少し前に読んだ、矢代秋雄の対談集「音楽の世界」(音楽之友社)の内容について、印象的だった箇所をメモ。僕は作曲家の言葉が好きである。どこからか借りてきたような言葉がない。そこからすると、音楽評論なんて実に恐ろしい仕事である。 矢代秋雄といえば、やはりまずフランス流の古典主義者、完璧主義者。そして寡作で、夭逝した天才作曲家というイメージだったが、これを読んでそれも少し変わった。特に諸井三郎や伊福部昭からの影響が大きいということなど、少し驚いた。

ブルックナーに言及して

「それから僕、ブラームスが好きだし、それからブルックナーはね、そりゃ、ずい分立派な音楽家だと思うけど、作品がまずく書けてる部分が非常に多いでしょ。無駄な部分だとか、それから書き方があんまり緻密でない部分がね。そういうものが出てくると僕はやっぱりとてもいやになっちゃうのね。

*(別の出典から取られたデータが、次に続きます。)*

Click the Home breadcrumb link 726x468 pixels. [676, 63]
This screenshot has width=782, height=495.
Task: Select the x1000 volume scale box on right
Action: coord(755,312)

」

交響曲の8番は「すばらしい作品ですよ。8番というのはね、ちょっと難しい曲なんだな。それに割に、ブルックナーには珍しく、何と言ったらいいかな、すごく官能的な曲でしょ。ブルックナーにしては非常に珍しいですね。あ、あの8番のさ、アダージオの楽章なんてね、全然『トリスタン』だと思わない?『トリスタン』よ、あれ。」

偶然性の音楽について 「まずあれは作曲家の職場放棄ですよね。僕はあれずい分おかしな話だと思う。」

フランス音楽について
「私はフランスの作曲家の中で印象派に分類される人、きわめて通常な意味でフランス的な作曲家、というのはあんまり好きじゃないんです。だから、フランスの作曲家の中で、いちばん好きなのはセザール・フランクですね。フランクこそは自分の出発点だと思ってる。あとはヴァンサン・ダンディ、それからポール・デュカスまたはフローラン・シュミット、ルーセルとか。どうしても、ああいう作曲家のほうが好きなんだね。」

ショパンのマズルカについて
「そして、作品59、3つの有名なのね、あれがマズルカの、頂点になるわけです。なぜ、ぼくがマズルカに特に興味があるのかというと、マズルカにおけるショパンが、異常に早熟だということです。同じ時代のほかの作品とくらべたとき、マズルカだけずっと先へ進んでいるってな感じがするんですよ。」

それと文中で、矢代はウェーバーの変イ長調のソナタは、少なくともベートーヴェンのワルトシュタインやアパッショナータと同格に評価されるべき、ロマン派ピアノ・ソナタの出発点であると言っていた。ウェーバーといえばせいぜい「魔弾の射手」(しかも序曲だけ)くらいしか知らないので、そのソナタも、ぜひ聴いてみたい。